One of those kids, arguably, is the “other” Wes Moore. Having progressed to running a small drug operation, Wes finds himself tired of the risks and grind of his lifestyle and attempts to change paths by enrolling in “Job Corps, a program . . . designed to help disadvantaged youth.” It is an opportunity to obtain “a general equivalency diploma (GED) and the skills to help him land a job . . . the pay would be lower than what he was making on the streets, but the work was steady and honest.” In Job Corps, Wes elects to train as a carpenter and finds some teachers who support him; he “stayed at the Job Corps Center so he could provide a better life for his kids.” Job Corps offers the support Wes needs and has all the makings of a new life, but a year after graduating, “Wes realized the only consistency in his employment was inconsistency. That, and the fact that none of these jobs paid over nine dollars an hour.” Wes’s experience highlights how one instance of support is not enough to alter a life: it must be continuous. With two children to support at this point and feeling as if he has no other options, Wes returns to selling drugs.
While at Hopkins, the author studies abroad in South Africa.
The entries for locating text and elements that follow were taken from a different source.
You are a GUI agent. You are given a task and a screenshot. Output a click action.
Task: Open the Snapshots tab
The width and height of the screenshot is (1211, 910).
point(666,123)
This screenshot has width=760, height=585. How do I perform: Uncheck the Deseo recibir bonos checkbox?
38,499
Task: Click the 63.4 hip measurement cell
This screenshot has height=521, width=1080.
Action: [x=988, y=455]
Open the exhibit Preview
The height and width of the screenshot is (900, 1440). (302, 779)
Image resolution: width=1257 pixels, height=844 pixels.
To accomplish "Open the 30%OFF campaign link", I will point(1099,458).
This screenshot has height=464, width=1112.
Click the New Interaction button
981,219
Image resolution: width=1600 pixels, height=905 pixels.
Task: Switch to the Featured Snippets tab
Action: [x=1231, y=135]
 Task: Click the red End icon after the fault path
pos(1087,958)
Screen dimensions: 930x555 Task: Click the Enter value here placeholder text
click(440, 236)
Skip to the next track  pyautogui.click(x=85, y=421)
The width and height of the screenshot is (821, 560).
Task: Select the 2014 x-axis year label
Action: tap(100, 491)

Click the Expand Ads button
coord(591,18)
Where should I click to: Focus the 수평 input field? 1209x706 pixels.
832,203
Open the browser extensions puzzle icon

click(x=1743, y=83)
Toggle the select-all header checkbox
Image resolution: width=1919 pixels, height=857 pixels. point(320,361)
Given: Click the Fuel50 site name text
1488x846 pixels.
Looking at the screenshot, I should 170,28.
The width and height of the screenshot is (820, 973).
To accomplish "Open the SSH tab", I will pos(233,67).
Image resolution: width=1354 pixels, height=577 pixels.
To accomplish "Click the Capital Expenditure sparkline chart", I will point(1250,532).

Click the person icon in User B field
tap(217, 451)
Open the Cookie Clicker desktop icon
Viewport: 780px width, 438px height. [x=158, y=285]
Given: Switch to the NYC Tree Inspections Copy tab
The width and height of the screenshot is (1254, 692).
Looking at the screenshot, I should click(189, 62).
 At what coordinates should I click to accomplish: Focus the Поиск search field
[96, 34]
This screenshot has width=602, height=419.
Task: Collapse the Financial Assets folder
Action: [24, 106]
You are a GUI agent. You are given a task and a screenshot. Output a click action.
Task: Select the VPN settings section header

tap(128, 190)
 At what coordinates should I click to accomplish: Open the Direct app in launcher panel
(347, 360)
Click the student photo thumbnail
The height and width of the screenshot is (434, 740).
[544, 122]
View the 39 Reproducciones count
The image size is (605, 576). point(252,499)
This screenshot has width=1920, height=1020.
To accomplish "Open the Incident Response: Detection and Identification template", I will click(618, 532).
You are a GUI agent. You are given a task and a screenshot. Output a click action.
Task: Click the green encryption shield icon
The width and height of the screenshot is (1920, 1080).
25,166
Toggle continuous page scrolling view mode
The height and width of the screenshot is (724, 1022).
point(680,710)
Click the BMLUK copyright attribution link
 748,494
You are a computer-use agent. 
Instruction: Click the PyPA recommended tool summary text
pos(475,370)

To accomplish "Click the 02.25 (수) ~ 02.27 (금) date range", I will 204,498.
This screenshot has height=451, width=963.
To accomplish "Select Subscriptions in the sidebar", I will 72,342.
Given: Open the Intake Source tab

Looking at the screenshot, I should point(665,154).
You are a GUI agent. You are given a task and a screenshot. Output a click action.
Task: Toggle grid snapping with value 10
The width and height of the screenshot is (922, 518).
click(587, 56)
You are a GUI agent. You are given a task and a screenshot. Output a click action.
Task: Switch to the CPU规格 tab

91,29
It’s there that he receives a phone call from his mother during which she tells him, “the cops are looking for another guy from your neighborhood with your name for killing a cop.” The author admits that the story of the “other” Wes Moore stayed with him. Even two years later, he “was still thinking about the story. I couldn’t let it go. If you’d asked me why, I couldn’t have told you exactly.” He eventually writes to the “other” Wes, and the two begin a correspondence that develops into the author’s memoir.
The author writes this book out of an attempt to understand their two lives. He stresses that he does not want to “provide excuses for the events of the fateful day . . . the only victims that day were Sergeant Bruce Prothero and his family,” but the “other” Wes has experienced loss as well, that day and long before. The author knows this, and he writes their stories in part out of his belief in “the decisive power of information and stories—the kind provided and modeled by friends, family, mentors, or even books . . . to change people’s lives.” The Other Wes Moore offers no easy answers—there are none—but it does show how the author experienced sustained support in a way that the “other” Wes did not.